Article:
┌──
In the case \(f(t)\) is primitive, the period of the sequence is \(2^n-1\). It is an interesting problem to find such primitive polynomials given \(n,m\) and it is studied extensively.

Twisted GFSR [MK92]

In the 1992 paper by Matsumoto and Kurita, a twisted version of the GFSR is defined to increase the period of the sequence.

In the above algorithm, Step 4 is replaced by the following:

\[ x[l] \leftarrow x[(l+m)\ mod\ n] \oplus (x[l] \gg 1) \oplus a’ \]

where \( a’ \) is zero if LSB of x[l] is zero, and it is the constant \(a \in \mathbb{F}_{2^w}\) otherwise. \( w \) is defined to be the degree of the extension of the base field, usually one of 16, 32 or 64.

The modification can be seen as in the following connection polynomial.

\[ x_{l+n} : = x_{l+m} \oplus x_l A, \quad l=0,1,\ldots \]

where \(A\in GL(w, \mathbb{F}_2) \), a non-singlar matrix with elements from the base field and \(x[l]\) is a row vector. It is chosen to be in the following form for wordsize 8:

\[ A = \left( \begin{matrix} a_7 & 1 & 0 & 0 & 0 & 0 & 0 & 0 \\ a_6 & 0 & 1 & 0 & 0 & 0 & 0 & 0 \\ a_5 & 0 & 0 & 1 & 0 & 0 & 0 & 0 \\ a_4 & 0 & 0 & 0 & 1 & 0 & 0 & 0 \\ a_3 & 0 & 0 & 0 & 0 & 1 & 0 & 0 \\ a_2 & 0 & 0 & 0 & 0 & 0 & 1 & 0 \\ a_1 & 0 & 0 & 0 & 0 & 0 & 0 & 1 \\ a_0 & 0 & 0 & 0 & 0 & 0 & 0 & 0 \\ \end{matrix} \right) \]

This explains the significance of the least significant bit of \( x[l] \). If the LSB is on, then the last row of \(A\) is added.

\[ a = \sum_{i=0}^{w-1} a_n x^i \]

Let \( \varphi_A(t) \) be the characteristic polynomial of \(A\).

\[ \varphi_A(t) = det(tI_w - A) \]

where \(I_w\) is the \(w \times w\) identity matrix. Then, Theorem 1 in the paper proves the following:

\( \varphi_A(t^n+t^m)\) is a primitive polynomial if and only if the period of the sequence is \(2^{nw} -1 \)

In this case, the sequence is called m-TGFSR sequence of maximal length. We are left with finding such parameters \(n,m\) where the connection polynomial stays irreducible with a primitive root. Theorem 2 provides the conditions exactly for this to hold.

  1. The polynomial \(\varphi_A(t)\) is irreducible,
  2. The polynomial \( t^n + t^m + \eta \) is primitive over \( \mathbb{F}_{2^w} \)

where \( \eta \) is a root of \( \varphi_A(t) \) s.t. \(\varphi_A(\eta) = 0 \) holds. Now the problem boils down to finding a degree \(n\) extension of \( \mathbb{F}_{2^w} \). Fortunately, Proposition 1 guides us through that maze.

Let \( \eta \) be an element of \(\mathbb{F}_{2^w}\). The polynomial \(f(t) = t^n+t^m+\eta\) has an even number of irreducible factors hence is not irreducible if one of the followings hold.
└──
Supplied entries:
┌──
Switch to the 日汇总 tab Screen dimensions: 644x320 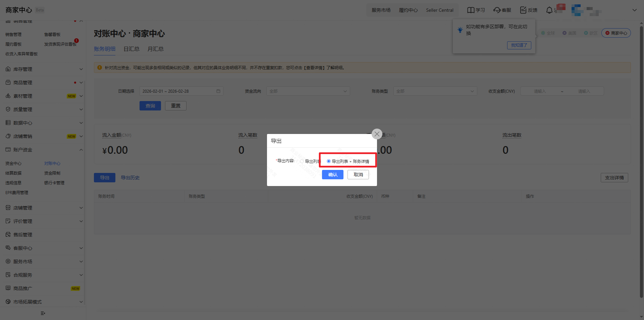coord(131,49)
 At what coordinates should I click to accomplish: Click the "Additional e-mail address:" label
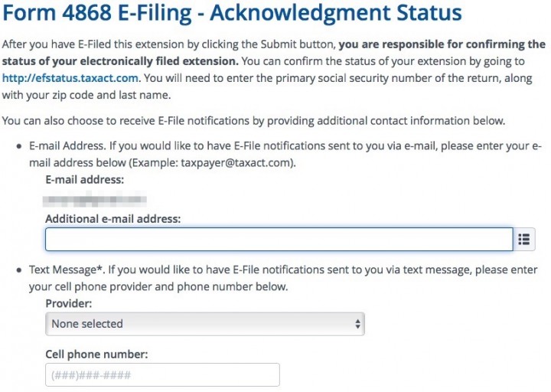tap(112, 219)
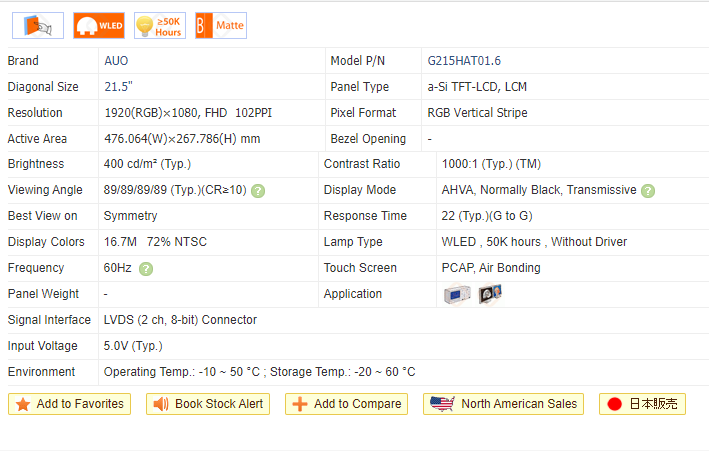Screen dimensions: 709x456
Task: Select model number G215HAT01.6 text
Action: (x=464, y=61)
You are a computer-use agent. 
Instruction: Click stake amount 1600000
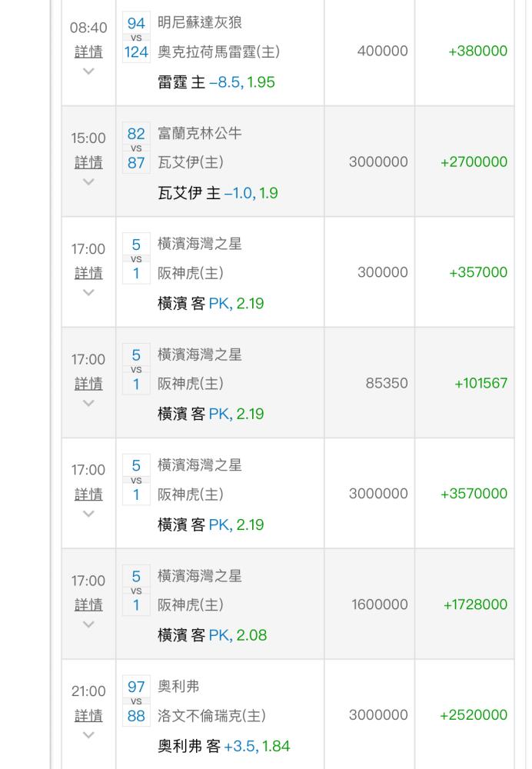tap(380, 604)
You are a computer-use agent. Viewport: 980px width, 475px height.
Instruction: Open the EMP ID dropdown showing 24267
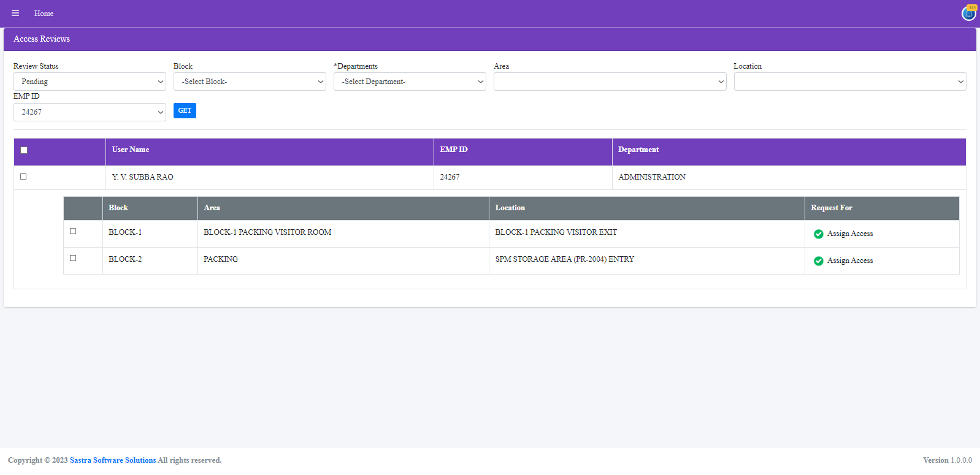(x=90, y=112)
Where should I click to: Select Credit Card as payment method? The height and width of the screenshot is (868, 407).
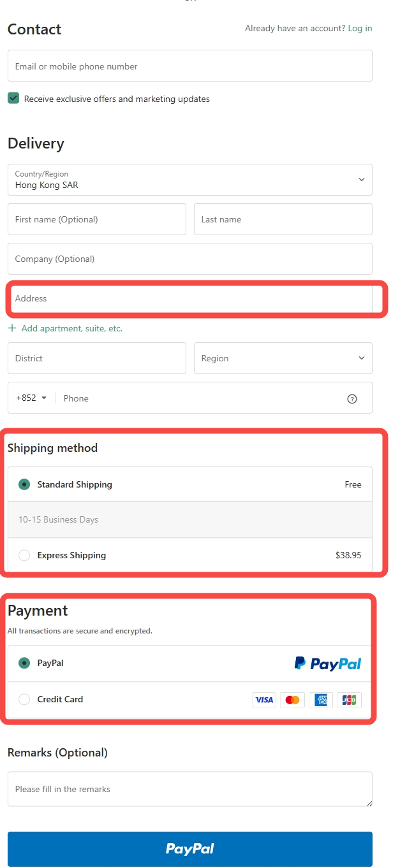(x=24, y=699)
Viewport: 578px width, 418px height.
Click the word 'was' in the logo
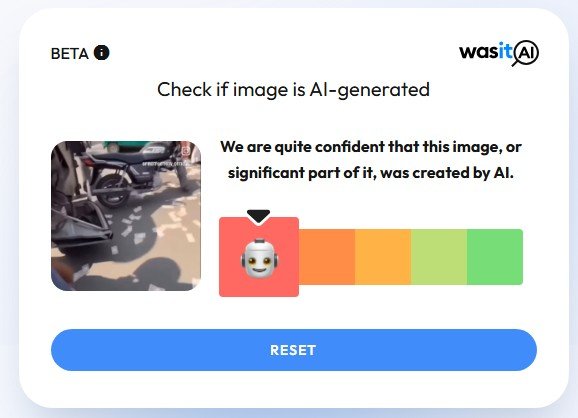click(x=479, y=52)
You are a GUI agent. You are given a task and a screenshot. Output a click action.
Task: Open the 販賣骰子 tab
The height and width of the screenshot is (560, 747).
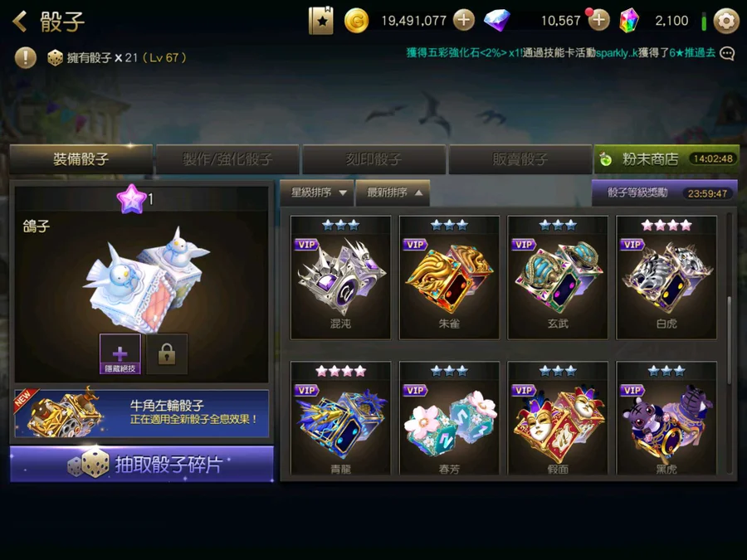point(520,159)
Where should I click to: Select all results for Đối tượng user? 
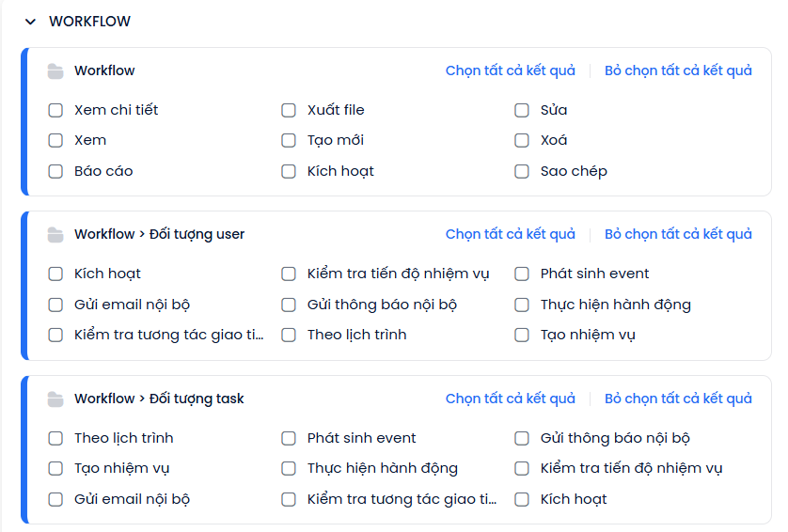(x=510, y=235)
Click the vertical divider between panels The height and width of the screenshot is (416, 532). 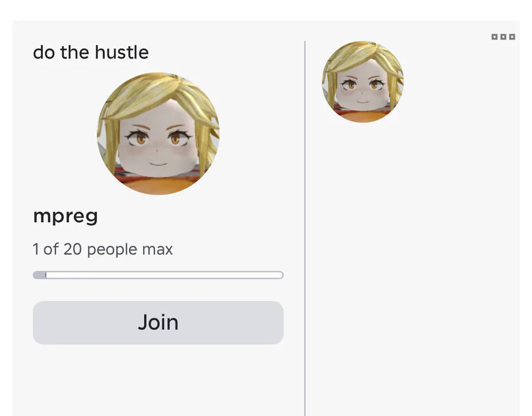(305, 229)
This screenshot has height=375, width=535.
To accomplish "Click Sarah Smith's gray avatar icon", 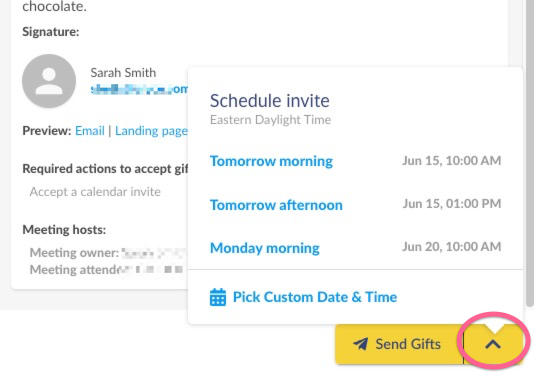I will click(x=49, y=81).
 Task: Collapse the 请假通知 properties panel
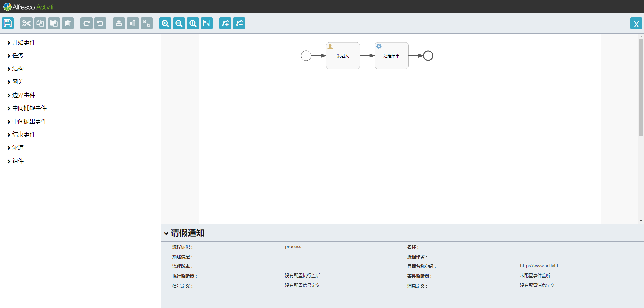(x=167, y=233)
└──
What the task asks:
According to the passage on the twisted GFSR, which values does w usually take? The data plays no role here.

Answer in full:
Usually one of 16, 32 or 64.